Across the data, every line with the word "cell" counts once; state the total alone.

[Records to use Boundary: Start]

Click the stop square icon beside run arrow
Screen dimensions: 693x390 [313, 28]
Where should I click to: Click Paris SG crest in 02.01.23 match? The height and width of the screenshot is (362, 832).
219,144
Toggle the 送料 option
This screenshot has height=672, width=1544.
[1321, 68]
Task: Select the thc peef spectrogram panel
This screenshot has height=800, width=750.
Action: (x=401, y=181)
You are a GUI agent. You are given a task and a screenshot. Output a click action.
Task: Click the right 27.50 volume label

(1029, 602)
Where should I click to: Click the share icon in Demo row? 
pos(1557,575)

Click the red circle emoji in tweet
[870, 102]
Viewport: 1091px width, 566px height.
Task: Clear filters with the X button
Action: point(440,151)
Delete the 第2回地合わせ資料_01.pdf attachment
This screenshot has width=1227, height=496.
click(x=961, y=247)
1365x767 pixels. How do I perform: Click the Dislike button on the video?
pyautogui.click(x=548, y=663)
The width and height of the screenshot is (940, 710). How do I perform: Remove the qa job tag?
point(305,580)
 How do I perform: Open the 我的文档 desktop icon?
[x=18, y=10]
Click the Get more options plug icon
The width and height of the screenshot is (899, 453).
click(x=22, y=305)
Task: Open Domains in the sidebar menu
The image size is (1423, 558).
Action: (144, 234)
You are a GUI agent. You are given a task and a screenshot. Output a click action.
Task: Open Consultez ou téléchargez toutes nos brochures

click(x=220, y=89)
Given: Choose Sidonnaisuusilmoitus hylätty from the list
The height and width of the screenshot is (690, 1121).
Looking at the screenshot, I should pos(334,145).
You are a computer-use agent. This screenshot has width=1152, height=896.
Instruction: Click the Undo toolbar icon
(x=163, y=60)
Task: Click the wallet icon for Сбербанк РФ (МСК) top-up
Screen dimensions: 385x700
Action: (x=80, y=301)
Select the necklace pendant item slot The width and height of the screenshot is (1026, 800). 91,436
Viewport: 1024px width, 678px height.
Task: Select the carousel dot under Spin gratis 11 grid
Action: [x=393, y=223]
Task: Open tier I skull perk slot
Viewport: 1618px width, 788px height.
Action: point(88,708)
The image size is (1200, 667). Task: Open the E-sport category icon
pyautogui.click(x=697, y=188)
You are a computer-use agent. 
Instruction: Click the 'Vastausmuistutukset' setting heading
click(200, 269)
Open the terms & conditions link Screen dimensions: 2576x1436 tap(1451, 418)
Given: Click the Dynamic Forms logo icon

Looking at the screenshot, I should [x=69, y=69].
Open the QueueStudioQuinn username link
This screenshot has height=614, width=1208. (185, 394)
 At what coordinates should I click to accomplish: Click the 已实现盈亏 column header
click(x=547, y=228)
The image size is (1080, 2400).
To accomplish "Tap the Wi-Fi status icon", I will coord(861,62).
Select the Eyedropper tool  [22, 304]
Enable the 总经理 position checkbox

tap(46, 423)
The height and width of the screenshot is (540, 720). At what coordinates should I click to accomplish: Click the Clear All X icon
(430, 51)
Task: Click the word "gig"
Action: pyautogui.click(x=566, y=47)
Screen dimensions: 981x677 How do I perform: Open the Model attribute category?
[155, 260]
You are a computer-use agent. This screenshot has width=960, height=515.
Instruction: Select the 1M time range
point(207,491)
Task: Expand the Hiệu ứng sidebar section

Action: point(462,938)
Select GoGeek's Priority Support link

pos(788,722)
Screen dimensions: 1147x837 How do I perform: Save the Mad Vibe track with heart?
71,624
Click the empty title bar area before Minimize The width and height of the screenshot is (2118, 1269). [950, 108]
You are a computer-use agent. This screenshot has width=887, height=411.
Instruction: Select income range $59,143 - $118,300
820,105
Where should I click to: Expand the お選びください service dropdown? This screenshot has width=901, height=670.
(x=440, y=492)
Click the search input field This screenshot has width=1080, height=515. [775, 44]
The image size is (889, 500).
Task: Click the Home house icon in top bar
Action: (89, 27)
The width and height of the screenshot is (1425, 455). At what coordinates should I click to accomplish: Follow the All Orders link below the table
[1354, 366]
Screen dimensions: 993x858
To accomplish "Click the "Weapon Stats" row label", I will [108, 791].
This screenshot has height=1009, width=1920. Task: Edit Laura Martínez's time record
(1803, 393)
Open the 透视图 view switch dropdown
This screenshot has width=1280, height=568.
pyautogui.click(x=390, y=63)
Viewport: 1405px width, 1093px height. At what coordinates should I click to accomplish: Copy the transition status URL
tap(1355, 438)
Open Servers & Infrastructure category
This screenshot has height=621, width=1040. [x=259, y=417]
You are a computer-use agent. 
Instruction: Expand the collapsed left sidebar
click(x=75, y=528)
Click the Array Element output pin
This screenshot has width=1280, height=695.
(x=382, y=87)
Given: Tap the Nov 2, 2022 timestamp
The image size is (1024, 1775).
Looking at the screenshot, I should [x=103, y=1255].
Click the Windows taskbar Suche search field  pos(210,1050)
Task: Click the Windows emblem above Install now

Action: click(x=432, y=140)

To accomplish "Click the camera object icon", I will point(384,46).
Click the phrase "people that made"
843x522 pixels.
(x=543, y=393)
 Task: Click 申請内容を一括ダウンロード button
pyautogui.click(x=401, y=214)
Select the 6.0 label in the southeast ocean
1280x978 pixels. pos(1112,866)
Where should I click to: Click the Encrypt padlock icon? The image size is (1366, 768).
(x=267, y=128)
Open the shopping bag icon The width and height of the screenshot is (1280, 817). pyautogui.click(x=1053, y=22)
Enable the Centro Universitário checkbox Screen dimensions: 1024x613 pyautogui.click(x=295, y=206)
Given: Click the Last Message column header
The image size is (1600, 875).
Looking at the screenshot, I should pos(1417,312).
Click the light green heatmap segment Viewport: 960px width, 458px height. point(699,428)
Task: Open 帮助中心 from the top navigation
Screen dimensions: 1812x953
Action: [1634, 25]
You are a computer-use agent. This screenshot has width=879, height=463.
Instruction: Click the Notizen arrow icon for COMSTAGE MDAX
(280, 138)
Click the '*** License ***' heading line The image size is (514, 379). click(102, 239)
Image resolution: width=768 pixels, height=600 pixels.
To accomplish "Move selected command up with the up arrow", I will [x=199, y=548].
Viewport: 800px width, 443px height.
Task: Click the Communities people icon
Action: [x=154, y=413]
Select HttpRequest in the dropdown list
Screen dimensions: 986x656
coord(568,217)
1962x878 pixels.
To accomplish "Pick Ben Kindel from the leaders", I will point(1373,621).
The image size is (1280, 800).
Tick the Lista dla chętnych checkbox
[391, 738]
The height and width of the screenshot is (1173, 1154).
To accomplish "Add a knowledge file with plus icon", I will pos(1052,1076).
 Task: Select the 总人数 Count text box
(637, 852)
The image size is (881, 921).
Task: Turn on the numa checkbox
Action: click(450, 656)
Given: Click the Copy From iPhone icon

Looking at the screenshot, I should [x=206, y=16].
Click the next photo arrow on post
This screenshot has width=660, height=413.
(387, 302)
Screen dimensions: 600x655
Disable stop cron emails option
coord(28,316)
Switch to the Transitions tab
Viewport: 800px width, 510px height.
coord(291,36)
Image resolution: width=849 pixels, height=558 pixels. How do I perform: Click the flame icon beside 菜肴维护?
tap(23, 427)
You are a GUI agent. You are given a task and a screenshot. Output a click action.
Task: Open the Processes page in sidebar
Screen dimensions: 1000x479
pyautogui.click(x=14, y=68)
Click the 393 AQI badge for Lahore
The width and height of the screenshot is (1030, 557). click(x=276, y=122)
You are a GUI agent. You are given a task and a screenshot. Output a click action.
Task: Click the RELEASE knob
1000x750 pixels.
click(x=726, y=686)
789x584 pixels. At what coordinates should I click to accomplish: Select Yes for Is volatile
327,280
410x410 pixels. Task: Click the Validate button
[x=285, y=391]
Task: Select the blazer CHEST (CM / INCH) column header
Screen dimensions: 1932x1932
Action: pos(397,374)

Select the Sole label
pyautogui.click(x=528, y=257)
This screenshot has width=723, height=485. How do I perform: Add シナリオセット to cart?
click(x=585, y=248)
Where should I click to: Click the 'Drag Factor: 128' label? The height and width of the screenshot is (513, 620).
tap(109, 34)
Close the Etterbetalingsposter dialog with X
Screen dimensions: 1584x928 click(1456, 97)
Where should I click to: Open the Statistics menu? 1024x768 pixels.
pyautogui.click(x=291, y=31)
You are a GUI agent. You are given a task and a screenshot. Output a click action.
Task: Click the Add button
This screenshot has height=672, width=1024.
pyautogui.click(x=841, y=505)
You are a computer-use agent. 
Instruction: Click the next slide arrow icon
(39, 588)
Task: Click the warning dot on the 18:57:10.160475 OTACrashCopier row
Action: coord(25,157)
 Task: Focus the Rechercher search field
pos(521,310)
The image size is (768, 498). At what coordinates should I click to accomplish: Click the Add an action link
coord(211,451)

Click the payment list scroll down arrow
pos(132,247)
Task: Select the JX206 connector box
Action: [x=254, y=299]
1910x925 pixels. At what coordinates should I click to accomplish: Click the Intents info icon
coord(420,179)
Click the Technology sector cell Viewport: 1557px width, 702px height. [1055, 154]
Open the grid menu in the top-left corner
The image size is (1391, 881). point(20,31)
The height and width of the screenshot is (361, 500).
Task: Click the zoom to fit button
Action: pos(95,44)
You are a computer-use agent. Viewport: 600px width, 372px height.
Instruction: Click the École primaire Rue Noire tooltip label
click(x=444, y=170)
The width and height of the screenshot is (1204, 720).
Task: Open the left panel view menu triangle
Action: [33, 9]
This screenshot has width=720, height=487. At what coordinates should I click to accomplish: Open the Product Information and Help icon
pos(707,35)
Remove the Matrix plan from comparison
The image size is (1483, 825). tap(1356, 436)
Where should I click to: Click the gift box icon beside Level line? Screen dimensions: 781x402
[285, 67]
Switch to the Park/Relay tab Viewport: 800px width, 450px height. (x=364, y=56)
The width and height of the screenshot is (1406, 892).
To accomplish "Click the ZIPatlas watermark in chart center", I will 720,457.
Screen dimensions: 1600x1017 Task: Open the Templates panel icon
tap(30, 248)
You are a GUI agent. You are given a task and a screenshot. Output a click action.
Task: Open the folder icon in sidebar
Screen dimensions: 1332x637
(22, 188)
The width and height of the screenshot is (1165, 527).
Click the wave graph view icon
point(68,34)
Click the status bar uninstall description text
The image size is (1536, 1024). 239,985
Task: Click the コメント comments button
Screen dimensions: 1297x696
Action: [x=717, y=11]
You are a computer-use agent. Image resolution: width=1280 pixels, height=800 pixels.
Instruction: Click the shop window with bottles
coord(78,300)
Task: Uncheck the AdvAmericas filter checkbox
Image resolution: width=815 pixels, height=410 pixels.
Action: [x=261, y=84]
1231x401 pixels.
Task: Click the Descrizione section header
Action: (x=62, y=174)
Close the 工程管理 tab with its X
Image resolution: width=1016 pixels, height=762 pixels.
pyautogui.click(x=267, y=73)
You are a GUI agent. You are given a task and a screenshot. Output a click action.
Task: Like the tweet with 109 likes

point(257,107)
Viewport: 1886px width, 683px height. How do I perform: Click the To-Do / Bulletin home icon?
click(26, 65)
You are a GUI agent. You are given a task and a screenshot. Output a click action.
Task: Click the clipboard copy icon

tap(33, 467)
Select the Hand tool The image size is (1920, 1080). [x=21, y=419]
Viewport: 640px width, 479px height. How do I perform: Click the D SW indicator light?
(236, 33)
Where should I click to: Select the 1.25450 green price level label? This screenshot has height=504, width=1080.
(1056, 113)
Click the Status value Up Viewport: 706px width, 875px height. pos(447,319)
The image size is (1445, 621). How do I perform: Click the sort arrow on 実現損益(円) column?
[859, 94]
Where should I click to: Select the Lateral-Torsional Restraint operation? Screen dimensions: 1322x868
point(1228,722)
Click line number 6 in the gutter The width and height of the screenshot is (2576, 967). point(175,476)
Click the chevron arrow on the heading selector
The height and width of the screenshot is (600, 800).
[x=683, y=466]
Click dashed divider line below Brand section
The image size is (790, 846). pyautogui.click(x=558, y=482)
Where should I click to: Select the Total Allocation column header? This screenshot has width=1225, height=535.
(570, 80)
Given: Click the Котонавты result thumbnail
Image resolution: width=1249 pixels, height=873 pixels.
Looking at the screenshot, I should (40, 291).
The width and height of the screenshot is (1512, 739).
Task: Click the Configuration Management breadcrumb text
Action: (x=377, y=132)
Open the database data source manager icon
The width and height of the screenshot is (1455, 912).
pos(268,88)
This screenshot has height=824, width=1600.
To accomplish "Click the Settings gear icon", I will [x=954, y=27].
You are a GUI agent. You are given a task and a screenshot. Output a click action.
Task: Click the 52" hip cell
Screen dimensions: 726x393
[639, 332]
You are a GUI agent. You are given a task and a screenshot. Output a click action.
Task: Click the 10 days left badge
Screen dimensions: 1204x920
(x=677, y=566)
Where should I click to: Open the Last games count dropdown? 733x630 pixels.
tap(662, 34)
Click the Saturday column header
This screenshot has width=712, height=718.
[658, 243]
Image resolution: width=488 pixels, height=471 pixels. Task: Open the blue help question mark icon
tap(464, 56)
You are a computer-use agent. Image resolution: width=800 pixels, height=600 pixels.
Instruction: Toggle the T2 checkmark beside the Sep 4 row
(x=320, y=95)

[Records to use Boundary: End]

- **Result**
2